Put simply, the ‘Cash Conversion Cycle’ is the time taken between paying out for stock or inventory and collecting payments further down the line for your goods or services and largely defines a company’s cash flow cycle. A longer cash conversion cycle means a longer wait before any payment is made for a good or services you provided, resulting in greater insecurity when payments are due. A company’s payments and outflows largely consist of salaries (including tax and national insurance), overheads, stocks, raw materials, capital, and more. A long cash conversion cycle could therefore put a business at risk of not being able to pay employees their dues, nor cover other important costs to keep operations running. The cash flow cycle relates to the timing and relationships of inflows and outflows, and is incredibly important to be managed successfully.
Cash Flow Forecasting and Financial Planning
One of the best ways to appreciate your company’s cash flow cycle is by using accounting software to make financial projections. Doing so can make a graphical representation of the amount of cash flowing in and out of your company and the timing for when it will happen. It makes contingency planning infinitely easier, meaning that you can have backup plans in case revenue drops 20% in a certain month. This could happen if a major client suddenly stops trading, for instance.

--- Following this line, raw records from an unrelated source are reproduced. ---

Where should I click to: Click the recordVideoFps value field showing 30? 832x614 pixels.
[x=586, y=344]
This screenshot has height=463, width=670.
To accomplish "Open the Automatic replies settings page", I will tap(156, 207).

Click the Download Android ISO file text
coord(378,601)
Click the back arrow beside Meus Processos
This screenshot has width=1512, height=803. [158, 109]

This subsequently makes cash flow budgeting much easier—only when you know how much money will be leaving your enterprise can you acknowledge how much money is free for spending.
It is important to be conservative in assessments of your company’s cash flow; don’t expect payments to always be made on time. Furthermore, never offer more credit or product that you cannot in good faith provide. It is not recommended to account for cash sales until you have actually received the money, however you can budget for these payments to be made in the near future. It is also important that, when making projections spanning weeks or months, long-term expectations will not account for short-term fluctuations—if a client stops trading, or a product is rescinded, or stock has spoiled, it is important to update long term projections as soon as possible. It is also important to anticipate credit notes when selling perishable goods, or goods or services that have a higher potential to be disputed. As well as having a detailed cash flow forecast, it is imperative to maintain up to date management accounts for the purpose of informed decision making. Not only will accurate and up to date management accounts allow you make better decisions, they can also provide trade credit insurance companies with the information needed when your suppliers are applying for cover on your company, ultimately facilitating greater levels of trade.
Using the Forecasts
Forecasts must be compared with your company’s performance on a regular basis in order to monitor how accurate your forecasts are and to anticipate any problems down the line. Aim for a rate of at least once a month, and ideally once a week. If anything is underperforming, take immediate actions as you would with non-paying customers. This can prevent problems that could otherwise occur even months down the line. Say, for instance, you know you will be short of cash three months down the line—take action now to mitigate its impact. That could involve the slow reduction of stocks or growth, or perhaps to extend a credit period. It is for these reasons and more that insurance companies might want to have a cash flow budget that extends for a longer period (although for standard business operations, a 6 month projection should suffice).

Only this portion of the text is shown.